For biomedical students out there, this study lacked evidence to support their claim. They looked at the RNA copy number as their readout for increase in pathogenicity, not infectious titer (i.e. TCID50). What it means is that the authors looked at how many virus got produced after infection, but not how many of them could actually be infectious and can propagate to cause another round of infection.

But but, 30 mutations!!

The genome of coronavirus is about 30,000 nucleotides. 30 mutations is like 0.1% of the whole genome. That is not significant. Moreover, changes in nucleotides do not necessarily lead to change in amino acid composition. You need things on change on the amino acid level to have a real impact on the structure and the function of the protein, and to an extent, the virus itself. This would require a 4-hour lecture on molecular biology, so for now take my word for it.

In order changes to be important and worth looking at, they must occur at the right part of the genome (for example on the RdRp or the RBD of the S protein) and the changes must be functionally meaningful. Changing from alanine to valine would probably lead to nothing, for example.

Update, 30 Apr 2020, 12:15 AM (US Eastern Time)

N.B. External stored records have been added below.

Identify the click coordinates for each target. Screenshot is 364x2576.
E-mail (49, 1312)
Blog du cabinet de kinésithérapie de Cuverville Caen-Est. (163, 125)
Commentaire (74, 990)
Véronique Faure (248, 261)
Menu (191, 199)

I went looking for more and I found this:

They found changes on the nucleic acid level, which could or could not affect the amino acid it codes for. Further down there, they further mentioned that one of those mutations (at genomic location of A22301C) causes mutation in the spike protein (residue location at S247R, in the S1 region but not within the RBD), which could affect the antigenicity. But again, this is only 1 amino acid change. You probably need couple more to substantially alter the antigenicity of the virus.

Minor points

  1. They used analyses from Nexstrain, did not even cite that as their source in their figures nor I could find any reference to Bedford et al., the researcher behind Nextstrain. Look at their figures S3, and S8.
  2. Do people use CPE as a qualitative measure? I don’t think that is appropriate. You need something like plaque assay for that.
  3. Hit your Ctrl+F on keyboard to open up the find dialog after opening the PDF version of the preprint paper, then look for “30 mutations”. Yes that’s right, you would find nothing there. SCMP, your pants on fire and no thanks for wasting my time.